As mulheres bonitas, os labios rubros, os olhos faiscantes de sedução, tornam o quadro mais caracteristico, mais rico de côr. E quando aparece um panolon castizo, uma airosa mantilha andaluza ou um multicolor manton de Manilla ?
Acabam-se as tristezas para elegermos na nossa imaginação o que de mais apoteótico nos poderá encantar.
A téla muda de colorido, quando os clarins sôam anunciando que a festa se vai celebrar.
Vem a proposito a saudação que remeti ao Seda y Oro, excelente revista taurina sevilhana, de que sou correspondente em Lisboa, e que ha pouco completou trez anos de existencia:
SEDA Y ORO
Em tardes de sol, a multidão
Exulta e expande a sensação
Que á festa brava lhe prende o sentido,
Ao seu encanto, grandeza e colorido.
Um clarin sôa
E logo rebôa
A vozearia
De que ressalta vibrante,
A perfumar-lhe o espirito,
Um "passe doble,, castiço
Alácre e subjugante.
Surgem "cuadrillas,,,
E na profusão das côres
Das jalecas e casacas,
Erguem-se altivas e dominantes,
Excelsas figuras
De valentes toureadores
Que em rasgos de heroismo
Afirmam a beleza
Duma Arte recendente
A nobreza.
“Seda y Oro,,
Canto de fé e de sedução,
Hino á festa e ao toureiro,
Fontes de valor e d'emoção
E’ “Seda y Oro„
Simbólico padrão:
A seda brilha no traje
E o ouro no coração!
O ilustre causidico, Dr. Cunha e Costa, naturalmente para prestar um serviço, aliás gracioso, julgo eu, á Protectora dos Animais, declara que entre o caracter nacional e os touros de morte não ha relação alguma. E vai d'aí, para revigorar a sua argumentação, diz que o portuguez nas horas decisivas da vida nacional não marra ou deixa de marrar por analogia.
Ha um facto incontroverso que convem apontar antes de mais nada. As corridas de touros efectuadas em praças espanholas, fronteiriças, teem sempre a anima-las uma enorme assistência de por tuguezes. Salamanca, Ciudad Rodrigo, Badajoz, Ayamonte, etc., podem atesta-lo. Em Badajoz já não é a primeira vez que vejo cêrca de trez quartos de praça ocupados por portuguezes. (A praça de Badajoz tem uma lotação de 9.500 pessoas.)
Ora, parece-me que tão elevado numero de portuguezes que assistem àqueles espectáculos, não é impelido pelo desejo de gastar pesetas.
Em Portugal, quando corre o boato de haver touros de morte em qualquer praça, embora com entradas caras, lá se enche a casa, para satisfação dos organisadores, das entidades beneficiadas e do publico que vai assistir a um espectáculo da sua predilecção.
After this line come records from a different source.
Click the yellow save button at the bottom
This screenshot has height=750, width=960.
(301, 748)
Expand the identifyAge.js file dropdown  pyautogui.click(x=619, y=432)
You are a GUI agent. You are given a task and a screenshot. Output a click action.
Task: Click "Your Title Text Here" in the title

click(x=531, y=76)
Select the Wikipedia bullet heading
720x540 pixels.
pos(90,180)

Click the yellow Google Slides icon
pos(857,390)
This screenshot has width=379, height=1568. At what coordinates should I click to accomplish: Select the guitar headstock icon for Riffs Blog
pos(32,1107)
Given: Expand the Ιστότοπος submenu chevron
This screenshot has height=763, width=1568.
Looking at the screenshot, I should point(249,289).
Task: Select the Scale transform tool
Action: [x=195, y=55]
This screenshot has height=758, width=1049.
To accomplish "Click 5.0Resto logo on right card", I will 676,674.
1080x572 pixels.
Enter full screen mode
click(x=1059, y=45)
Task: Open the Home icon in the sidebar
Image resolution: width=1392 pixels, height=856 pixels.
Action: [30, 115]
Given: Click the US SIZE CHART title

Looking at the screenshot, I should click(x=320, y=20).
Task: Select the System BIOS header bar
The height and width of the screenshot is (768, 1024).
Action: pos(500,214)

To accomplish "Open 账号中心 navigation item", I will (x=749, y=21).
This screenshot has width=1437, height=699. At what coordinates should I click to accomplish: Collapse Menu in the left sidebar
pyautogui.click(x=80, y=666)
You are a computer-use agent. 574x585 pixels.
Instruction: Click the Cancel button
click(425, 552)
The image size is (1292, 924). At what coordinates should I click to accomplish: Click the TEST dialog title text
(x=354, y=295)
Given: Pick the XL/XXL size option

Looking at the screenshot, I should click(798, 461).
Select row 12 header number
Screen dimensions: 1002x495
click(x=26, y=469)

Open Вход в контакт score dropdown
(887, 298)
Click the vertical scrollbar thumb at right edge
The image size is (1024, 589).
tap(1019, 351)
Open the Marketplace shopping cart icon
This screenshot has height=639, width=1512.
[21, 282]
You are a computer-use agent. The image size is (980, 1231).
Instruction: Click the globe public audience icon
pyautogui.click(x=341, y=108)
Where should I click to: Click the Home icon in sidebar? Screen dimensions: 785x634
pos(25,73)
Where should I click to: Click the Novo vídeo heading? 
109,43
Porque não ha-de o caracter nacional reflectir-se nas corridas de touros de verdade, se elas em Portugal estão interrompidas ha pouco mais de seculo e meio?
Não estará no toureio a cavalo, uma das mais luminosas facetas do espirito artistico portuguez?
Quanto ás marradas dos portuguezes, não vejo que a piada quadre bem.
E’ que o Sr. Doutor nunca deixou de ser um blagueur impenitente.
Isso de marradas, é muito duro.
No tempo do Liceu do Carmo, lembro-me dos meus condiscípulos empregarem o termo—marrar - quando queriam dizer que o coração batia com furor, ao acompanhar a cadencia do pisar dos delicados saltos dalguns sapatinhos de costureira namoradiça !
Diz o Sr. Dr. Cunha e Costa que os francezes passam sem touros de morte. Vê-se que na Universidade não ha uma cadeira cujos ensinamentos profundem o fôro taurino, porque de contrario, os advogados saberiam que em França ha cerca de trinta praças de touros onde as corridas para serem exclusivamente á espanhola, só lhe faltam os cavalos sem peitoral algum. A de Marselha comporta cerca de 11.000 pessoas, Aries 7.500, Bayona 9.500, Bordeux 9.000, Dax 8.000, Mont de Marsan 10.000, Nimes 21.000, Toulouse 7.000, etc.
Até á primeira metade do seculo XVIII as corridas de touros em Portugal e Espanha, tinham um caracter análogo e não poucas foram as vezes em que portuguezes tourearam em Espanha e vice- versa. Esse intercâmbio artistico intensificou-se no tempo dos Filipes, tomando as corridas de touros um aspecto de Ostentação e riqueza.
O toureio limitava-se á lide equestre. Reis e fidalgos punham á prova a sua coragem, elegancia e saber, no toureio equestre, em cujo trabalho eram auxiliados por uma grande quantidade de creados. O toureio a pé não merecia importancia.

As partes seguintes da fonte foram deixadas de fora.